Her words triggered memories of the long days they'd spent travelling to the citadel and the treacherous terrain that now stretched between them and Thaiburley.
"Oh, I don't think you need worry about that," the goddess assured them. "The return trip will take no time at all. Tom will make sure it doesn't."
"I will?"
"Certainly. You've seen how the Prime Master moves around the city, haven't you?"
"Yes…" Tom admitted, cautiously.
"Anything he can do, you can do. Your genetic make-up is closer to pure founder than anyone's in centuries. The core will respond to you in every way possible."
&
nbsp; "Maybe, but I don't know how."
"No, but I do."
The goddess reached forward and touched the centre of his forehead. The fingertip felt warm on his skin, but otherwise nothing changed. There was no spread of warmth as from a healer's touch, no shift of perspective which he might have been anticipating… nothing at all.
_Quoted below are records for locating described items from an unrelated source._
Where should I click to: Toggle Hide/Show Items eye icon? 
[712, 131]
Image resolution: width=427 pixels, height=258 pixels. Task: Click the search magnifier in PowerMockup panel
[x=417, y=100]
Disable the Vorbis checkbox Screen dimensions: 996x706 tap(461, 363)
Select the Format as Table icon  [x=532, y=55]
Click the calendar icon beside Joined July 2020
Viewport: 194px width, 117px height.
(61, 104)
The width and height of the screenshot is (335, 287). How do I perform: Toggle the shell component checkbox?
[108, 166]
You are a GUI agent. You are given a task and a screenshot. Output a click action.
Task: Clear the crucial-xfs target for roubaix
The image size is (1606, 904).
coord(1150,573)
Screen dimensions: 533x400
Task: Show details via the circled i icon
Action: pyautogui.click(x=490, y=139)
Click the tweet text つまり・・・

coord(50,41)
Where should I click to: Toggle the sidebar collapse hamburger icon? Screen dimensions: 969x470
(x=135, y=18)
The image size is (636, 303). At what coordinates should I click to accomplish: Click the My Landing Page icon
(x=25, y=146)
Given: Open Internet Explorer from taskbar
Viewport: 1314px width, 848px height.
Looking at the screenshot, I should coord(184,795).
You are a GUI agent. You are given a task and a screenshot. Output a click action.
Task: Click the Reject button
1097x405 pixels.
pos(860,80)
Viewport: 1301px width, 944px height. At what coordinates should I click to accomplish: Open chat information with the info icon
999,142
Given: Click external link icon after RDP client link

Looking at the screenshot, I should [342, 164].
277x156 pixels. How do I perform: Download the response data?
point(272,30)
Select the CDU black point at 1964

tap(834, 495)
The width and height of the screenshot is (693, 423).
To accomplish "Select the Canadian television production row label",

And yet – and yet – Tom blinked. Suddenly he did know. In fact it was so obvious he felt as if he'd always known. "That's all there is to it?" he asked.
"Yes."
One thing still bothered him. "The Prime Master can only move between specific points in the city, but it feels as though I can go anywhere."
"You can go anywhere, and so could he, at least in theory."
"Then why…?"
"Convention. The Prime Master was taught that his talent could only take him to specific points, so he expects to reach only those points. As a result, he can reach only those points. You, on the other hand, are unburdened by any such preconceptions."
Tom laughed. "If the founders could do this, why did they even bother with stairs and the clockwork lifts and that elevator thing when they built the city?"